What the heck is … GPGPU?

General Purpose Computing on the Graphics Processing Unit, or GPGPU, is a technology that enables software to use the computing power of the multiple processing units that come with modern graphics cards.  The benefits of using these processing units is that computational work gets done by many workers at once, instead of one CPU or a few threads on a multi-core CPU.

At first, it may sound like multi-threading, and in a way it is.  What’s key, though, is that the GPU doesn’t just multi-thread, it’s synchonized, lock stepped multi-threading.   It’s called Single Instruction, Multiple Data, or SIMD in Flynn’s Taxonomy (NVidia’s hardware uses a variant called Single Instruction, Multiple Threads, or SIMT).  This refers to the control flow in each thread on the GPU — to maximize performance, it’s important to get all threads running through the same logic at the same time.  In practice, some threads will eventually branch, and keeping the branching to a minimum is critical.

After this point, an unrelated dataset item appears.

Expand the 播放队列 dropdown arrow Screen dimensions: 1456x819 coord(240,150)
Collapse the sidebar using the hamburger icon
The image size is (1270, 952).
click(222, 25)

When we have processing tasks that can be highly discrete, the SIMT nature of the GPU enables computations to really fly when using GPGPU.  Structuring computations in this fashion will result in operations that are highly parallelized.  Coincidentally, they will also be easily distributed to other computation engines.  But unlike other distributed computing methods, GPGPU is tightly coupled, and has very low latency — you get immediate results.

OpenCL Logo

To facilitate all of above, GPGPU requires a video card that supports programmability.  While the major GPU manufacturers have released proprietary GPGPU languages — for example is NVidia’s CUDA framework — a cross-platform, device-independent alternative, called OpenCL, has recently become sufficiently robust that we can begin to use it for implementing GPGPU processing.  While originally developed by Apple, OpenCL is now overseen by a non-profit organization, the Khronos Group.

If you’ve got a GPU on hand, it’s quite likely that there is an OpenCL API available in your programming language of choice.  Here’s a short list from the Khronos Group’s website:

By the way, Khronos just released the spec for OpenCL 1.1 on June 14th, 2010.

GPGPU for GIS

Our interest in GPGPU is motivated by our desire to speed up complicated raster math calculations, in particular those that would enable us to make more sophisticated geoprocessing available on web and mobile platforms.  Our vision is to make an order of magnitude or better improvements in geospatial data processing and thereby make web-based analysis tools more responsive and compelling.  To support our research we applied for and were awarded a National Science Foundation (NSF) Small Business Innovation Research (SBIR) grant to benchmark some traditional GIS operations against  GPU-accelerated versions of the same operations.  Our objective is to improve these operations by about 20x, and it looks promising.

We’re sampling the wide array of Map Algebra operations that are in standard GIS toolkits, focusing on a couple examples of each of the following types of operations: local, focal, zonal, and global.  Some of these types of operations are easily parallelized, such as local and focal operations.  The other operations require a fair amount of algorithm wrangling before they show any improvement on the GPU’s parallel architecture.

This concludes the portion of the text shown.